Top of SOURCE MATERIAL

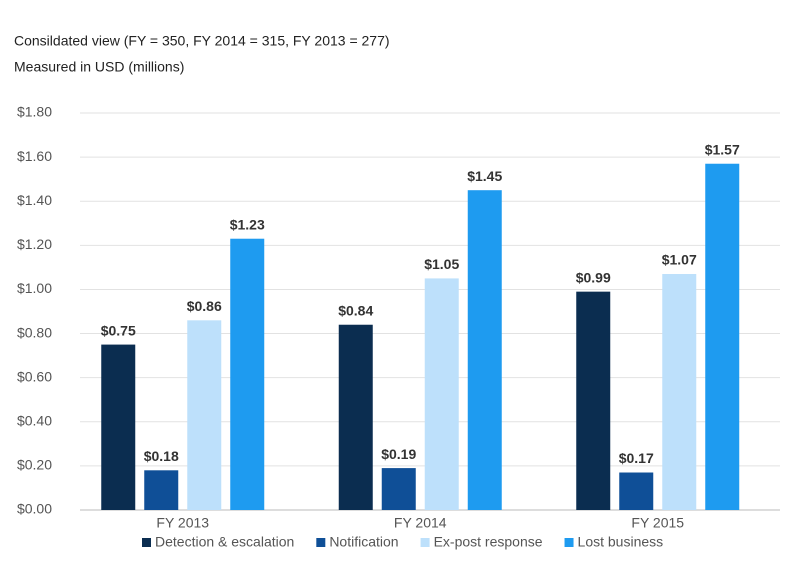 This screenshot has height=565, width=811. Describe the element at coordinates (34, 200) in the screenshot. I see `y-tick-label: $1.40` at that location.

Bottom of SOURCE MATERIAL
Top of SOURCE MATERIAL

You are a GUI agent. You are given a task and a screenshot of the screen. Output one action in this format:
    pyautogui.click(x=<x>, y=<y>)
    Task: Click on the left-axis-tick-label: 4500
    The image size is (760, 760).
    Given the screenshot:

Bottom of SOURCE MATERIAL
Top of SOURCE MATERIAL

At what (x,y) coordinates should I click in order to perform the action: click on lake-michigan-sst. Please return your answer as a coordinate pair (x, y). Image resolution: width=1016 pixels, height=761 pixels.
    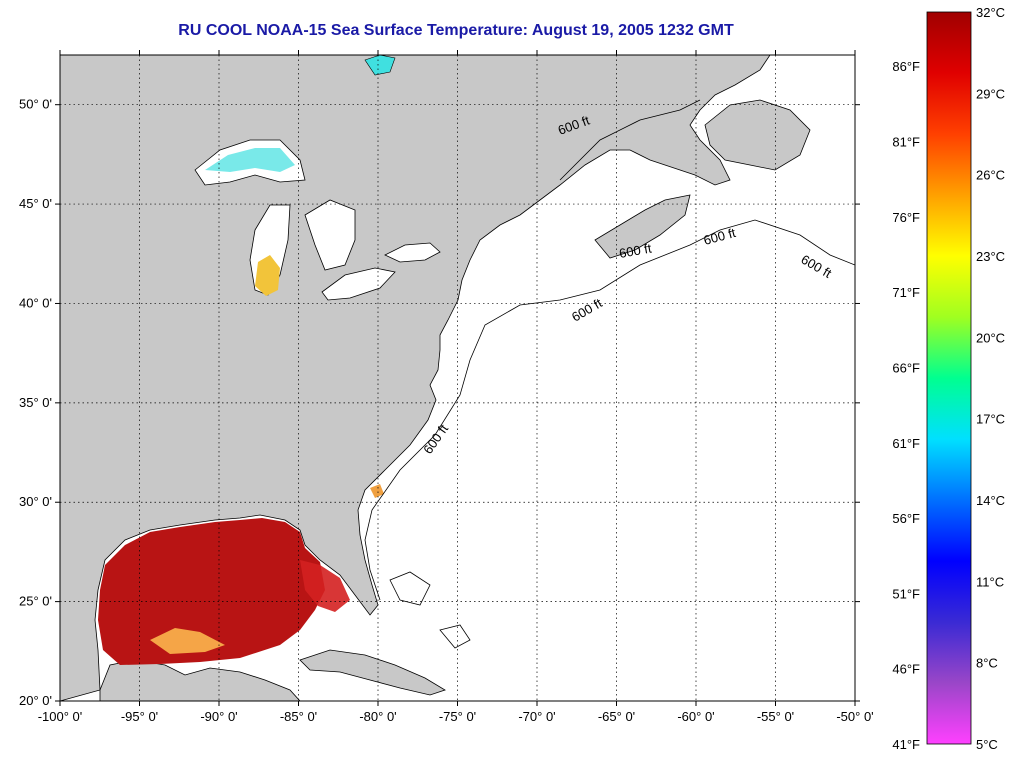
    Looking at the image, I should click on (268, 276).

Bottom of SOURCE MATERIAL

§ YOUR TASK
Write out the material verbatim, starting at the line that contains "At what (x,y)" and ending at the line that contains "Looking at the", with the pictures left out.

§ TASK SOLUTION
At what (x,y) coordinates should I click in order to perform the action: click on lake-michigan-sst. Please return your answer as a coordinate pair (x, y). Image resolution: width=1016 pixels, height=761 pixels.
    Looking at the image, I should click on (268, 276).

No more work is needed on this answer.